TL;DR
Caribbean investment villa ROI in 2026 typically ranges from 4 to 11 percent gross annual yield depending on the island, property tier, and operating model (long-term rental, short-term vacation rental, or hybrid). Sint Maarten leads on all-around yield (7 to 10 percent net on well-positioned short-term villas) thanks to airlift via SXM airport. Anguilla and Antigua deliver lower yields but stronger appreciation. The number that actually matters is net yield after taxes, fees, insurance, and seasonality, not the marketing-deck gross figure.
Table of Contents
- Why Most Caribbean ROI Numbers You See Online Are Wrong
- The Four Variables That Actually Move Caribbean Villa ROI
- Sint Maarten: Best All-Around Yield in the Eastern Caribbean
- Anguilla: Lower Volume, Premium Per-Night Pricing
- Antigua: Yield Plus Citizenship Pathway
- Other Islands We Cover: Quick Comparison
- Hidden Costs That Most Pro Formas Skip
- FAQ: Caribbean Investment Property ROI
Why Most Caribbean ROI Numbers You See Online Are Wrong
If you’ve shopped Caribbean investment property for more than a few weeks, you’ve seen “10 percent ROI” attached to listings that absolutely do not deliver 10 percent net to an owner who actually runs the math.

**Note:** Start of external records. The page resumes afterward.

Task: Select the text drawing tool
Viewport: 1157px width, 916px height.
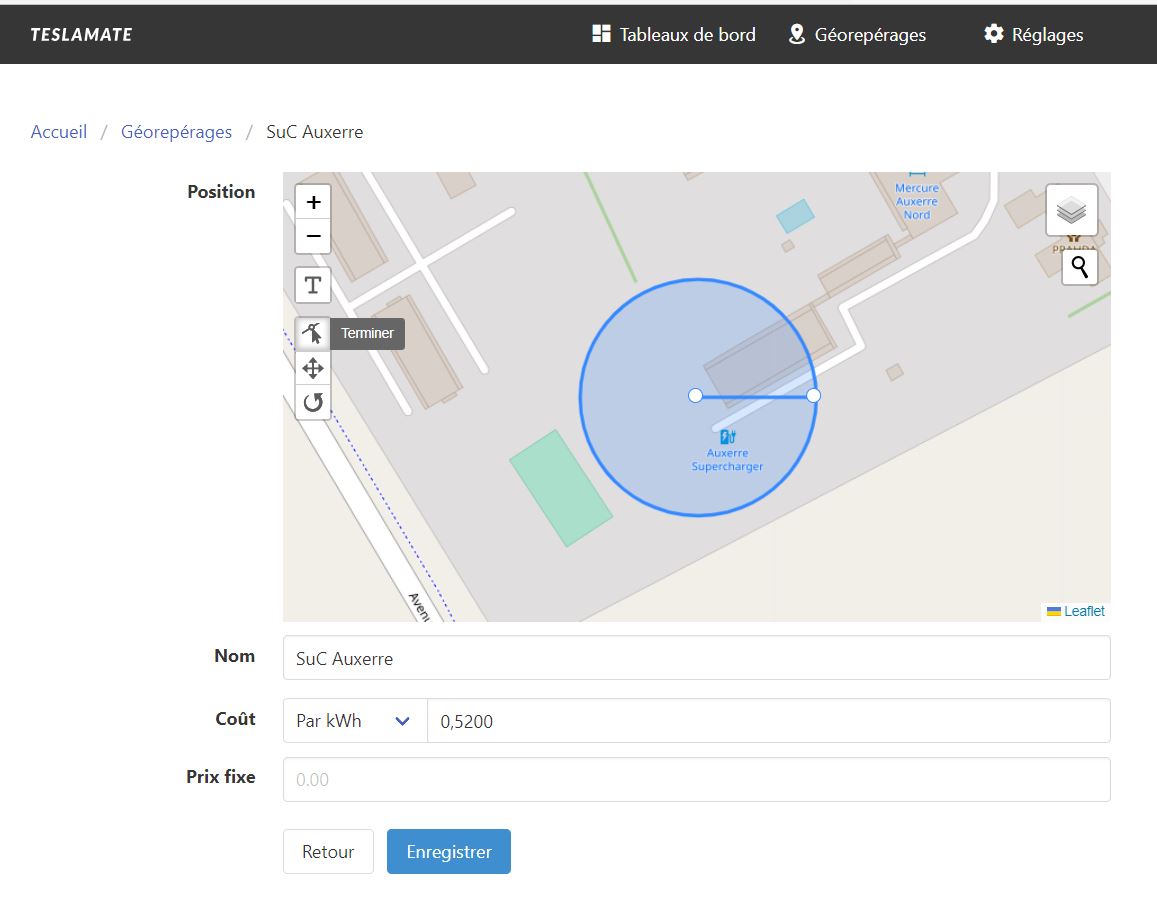Action: (x=313, y=285)
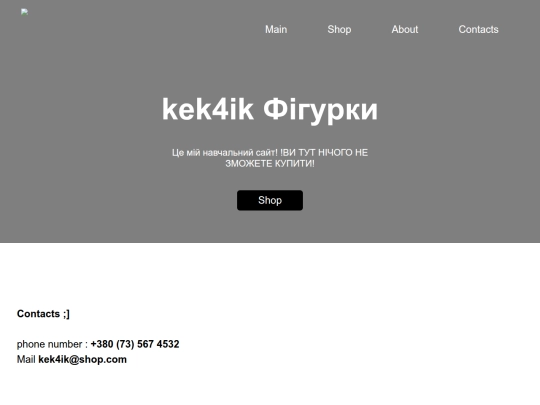Image resolution: width=540 pixels, height=405 pixels.
Task: Click the word kek4ik in the title
Action: coord(208,109)
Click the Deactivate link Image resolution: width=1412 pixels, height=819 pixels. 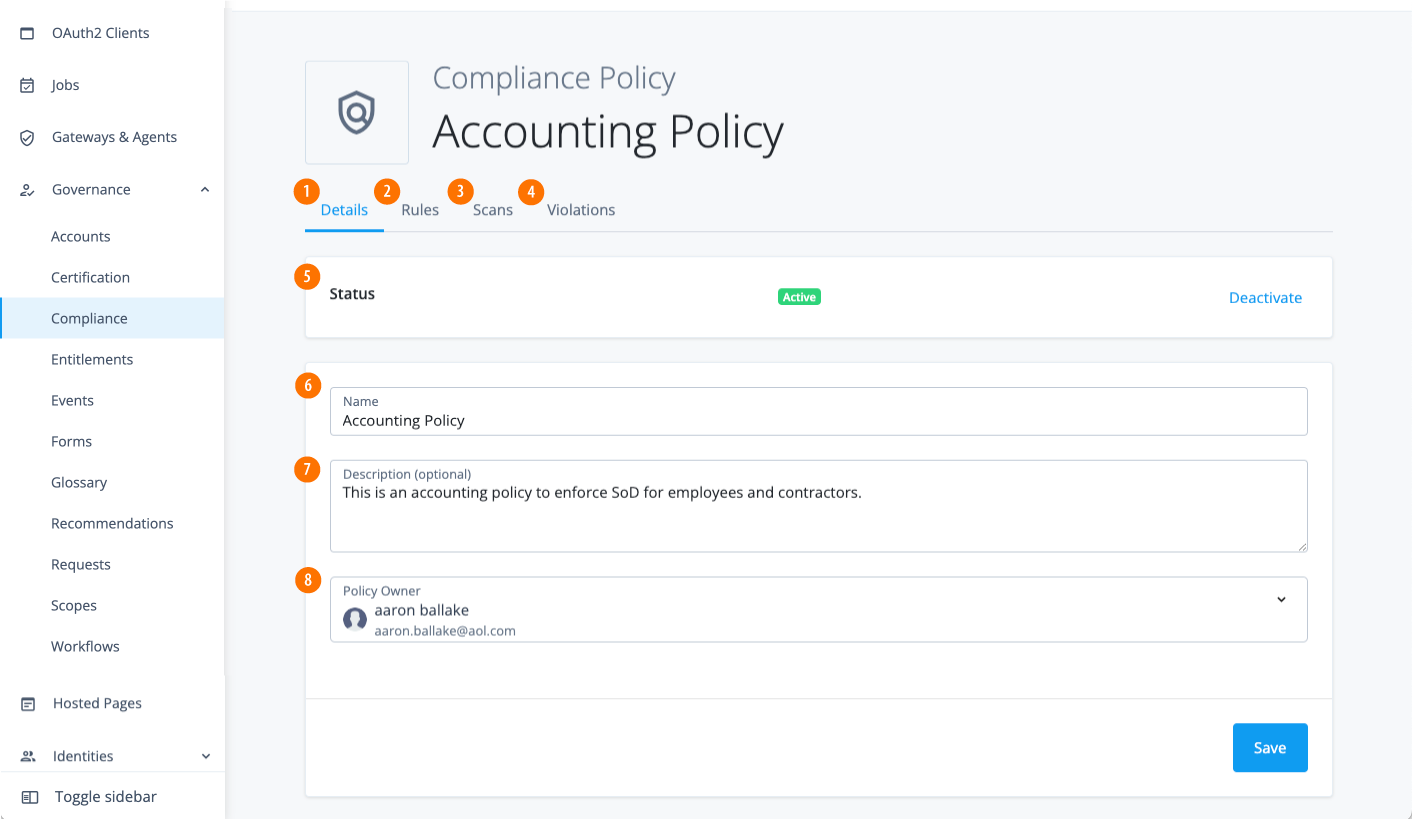(x=1265, y=297)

The most common omissions in marketing pro formas:
- Stating gross rental income without subtracting management fees, marketing, and OTA commissions
- Assuming 75 to 85 percent occupancy on properties that historically run 55 to 65 percent
- Ignoring or understating insurance premiums (Caribbean hurricane coverage is non-trivial)
- Pretending seasonality doesn’t exist (most islands earn 60 to 70 percent of annual revenue in 5 high-season months)
- Glossing over closing costs (which range from 6 percent to 15 percent depending on island)
This breakdown gives you net yield numbers, including the costs most listing decks skip.
The Four Variables That Actually Move Caribbean Villa ROI
Before island-specific numbers, the framework:
Acquisition cost. Closing costs vary widely across the Caribbean (6 to 15 percent of purchase). That’s the difference between a 4-year and a 6-year payback period.
Operating model. Short-term vacation rental can produce 2 to 3x the gross income of long-term rental, but with 30 to 40 percent higher operating costs and significantly more management complexity. The right model depends on the specific island’s tourism economy.
Annual operating costs. Insurance, property management (typically 10 to 25 percent of gross), utilities (electricity is expensive on most islands), maintenance reserves, marketing, and local taxes. Plan for 30 to 45 percent of gross.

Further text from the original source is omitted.